---------- Given information ----------
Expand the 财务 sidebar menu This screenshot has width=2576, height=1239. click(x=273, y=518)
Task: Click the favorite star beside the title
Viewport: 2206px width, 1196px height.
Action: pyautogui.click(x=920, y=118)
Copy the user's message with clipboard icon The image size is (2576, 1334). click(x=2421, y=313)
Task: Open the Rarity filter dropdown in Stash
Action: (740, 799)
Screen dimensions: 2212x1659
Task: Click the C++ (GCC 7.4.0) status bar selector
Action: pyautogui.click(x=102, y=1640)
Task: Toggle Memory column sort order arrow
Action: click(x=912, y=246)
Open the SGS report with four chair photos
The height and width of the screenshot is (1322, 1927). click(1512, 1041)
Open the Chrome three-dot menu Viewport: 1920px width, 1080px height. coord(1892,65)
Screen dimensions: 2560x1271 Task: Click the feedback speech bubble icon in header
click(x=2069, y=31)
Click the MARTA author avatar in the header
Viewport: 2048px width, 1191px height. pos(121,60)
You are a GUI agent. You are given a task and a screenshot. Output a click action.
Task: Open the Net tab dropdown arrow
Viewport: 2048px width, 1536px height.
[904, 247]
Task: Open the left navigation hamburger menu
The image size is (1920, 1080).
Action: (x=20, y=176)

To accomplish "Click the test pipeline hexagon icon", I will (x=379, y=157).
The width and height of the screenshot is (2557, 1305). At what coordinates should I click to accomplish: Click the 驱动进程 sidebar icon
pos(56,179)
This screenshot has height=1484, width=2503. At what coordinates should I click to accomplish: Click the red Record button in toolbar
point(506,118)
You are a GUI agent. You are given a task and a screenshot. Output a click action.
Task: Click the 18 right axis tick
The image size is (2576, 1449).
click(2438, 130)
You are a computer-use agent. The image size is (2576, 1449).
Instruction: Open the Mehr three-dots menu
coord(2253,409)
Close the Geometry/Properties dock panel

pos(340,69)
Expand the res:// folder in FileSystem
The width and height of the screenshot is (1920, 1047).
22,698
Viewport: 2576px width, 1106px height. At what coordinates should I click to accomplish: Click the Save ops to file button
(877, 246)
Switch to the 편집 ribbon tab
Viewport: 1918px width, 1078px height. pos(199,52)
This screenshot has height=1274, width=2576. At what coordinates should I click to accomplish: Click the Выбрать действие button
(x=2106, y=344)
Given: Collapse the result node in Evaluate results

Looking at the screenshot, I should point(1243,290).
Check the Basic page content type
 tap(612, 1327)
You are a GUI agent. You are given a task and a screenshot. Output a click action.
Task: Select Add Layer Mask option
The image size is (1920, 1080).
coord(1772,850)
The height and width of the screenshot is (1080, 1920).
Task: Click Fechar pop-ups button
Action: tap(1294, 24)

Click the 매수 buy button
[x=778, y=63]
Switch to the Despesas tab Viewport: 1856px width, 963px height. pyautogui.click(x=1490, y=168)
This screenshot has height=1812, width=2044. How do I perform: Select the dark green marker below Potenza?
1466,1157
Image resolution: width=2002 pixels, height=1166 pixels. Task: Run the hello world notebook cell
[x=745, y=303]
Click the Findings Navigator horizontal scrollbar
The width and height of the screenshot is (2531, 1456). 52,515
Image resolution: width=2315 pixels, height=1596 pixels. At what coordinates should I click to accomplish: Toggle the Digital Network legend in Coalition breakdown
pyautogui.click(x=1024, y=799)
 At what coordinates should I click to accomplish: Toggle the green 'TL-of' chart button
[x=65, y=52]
----------
*Activity*: Each line of the data must be copied exactly as it appears.

*Solution*:
Expand the 财务 sidebar menu This screenshot has width=2576, height=1239. click(x=273, y=518)
Task: Click the favorite star beside the title
Viewport: 2206px width, 1196px height.
Action: pyautogui.click(x=920, y=118)
Copy the user's message with clipboard icon The image size is (2576, 1334). click(x=2421, y=313)
Task: Open the Rarity filter dropdown in Stash
Action: (740, 799)
Screen dimensions: 2212x1659
Task: Click the C++ (GCC 7.4.0) status bar selector
Action: pyautogui.click(x=102, y=1640)
Task: Toggle Memory column sort order arrow
Action: click(x=912, y=246)
Open the SGS report with four chair photos
The height and width of the screenshot is (1322, 1927). click(1512, 1041)
Open the Chrome three-dot menu Viewport: 1920px width, 1080px height. coord(1892,65)
Screen dimensions: 2560x1271 Task: Click the feedback speech bubble icon in header
click(x=2069, y=31)
Click the MARTA author avatar in the header
Viewport: 2048px width, 1191px height. pos(121,60)
You are a GUI agent. You are given a task and a screenshot. Output a click action.
Task: Open the Net tab dropdown arrow
Viewport: 2048px width, 1536px height.
[904, 247]
Task: Open the left navigation hamburger menu
The image size is (1920, 1080).
Action: (x=20, y=176)

To accomplish "Click the test pipeline hexagon icon", I will (x=379, y=157).
The width and height of the screenshot is (2557, 1305). At what coordinates should I click to accomplish: Click the 驱动进程 sidebar icon
pos(56,179)
This screenshot has height=1484, width=2503. At what coordinates should I click to accomplish: Click the red Record button in toolbar
point(506,118)
You are a GUI agent. You are given a task and a screenshot. Output a click action.
Task: Click the 18 right axis tick
The image size is (2576, 1449).
click(2438, 130)
You are a computer-use agent. The image size is (2576, 1449).
Instruction: Open the Mehr three-dots menu
coord(2253,409)
Close the Geometry/Properties dock panel

pos(340,69)
Expand the res:// folder in FileSystem
The width and height of the screenshot is (1920, 1047).
22,698
Viewport: 2576px width, 1106px height. At what coordinates should I click to accomplish: Click the Save ops to file button
(877, 246)
Switch to the 편집 ribbon tab
Viewport: 1918px width, 1078px height. pos(199,52)
This screenshot has height=1274, width=2576. At what coordinates should I click to accomplish: Click the Выбрать действие button
(x=2106, y=344)
Given: Collapse the result node in Evaluate results

Looking at the screenshot, I should point(1243,290).
Check the Basic page content type
 tap(612, 1327)
You are a GUI agent. You are given a task and a screenshot. Output a click action.
Task: Select Add Layer Mask option
The image size is (1920, 1080).
coord(1772,850)
The height and width of the screenshot is (1080, 1920).
Task: Click Fechar pop-ups button
Action: tap(1294, 24)

Click the 매수 buy button
[x=778, y=63]
Switch to the Despesas tab Viewport: 1856px width, 963px height. pyautogui.click(x=1490, y=168)
This screenshot has height=1812, width=2044. How do I perform: Select the dark green marker below Potenza?
1466,1157
Image resolution: width=2002 pixels, height=1166 pixels. Task: Run the hello world notebook cell
[x=745, y=303]
Click the Findings Navigator horizontal scrollbar
The width and height of the screenshot is (2531, 1456). 52,515
Image resolution: width=2315 pixels, height=1596 pixels. At what coordinates should I click to accomplish: Toggle the Digital Network legend in Coalition breakdown
pyautogui.click(x=1024, y=799)
 At what coordinates should I click to accomplish: Toggle the green 'TL-of' chart button
[x=65, y=52]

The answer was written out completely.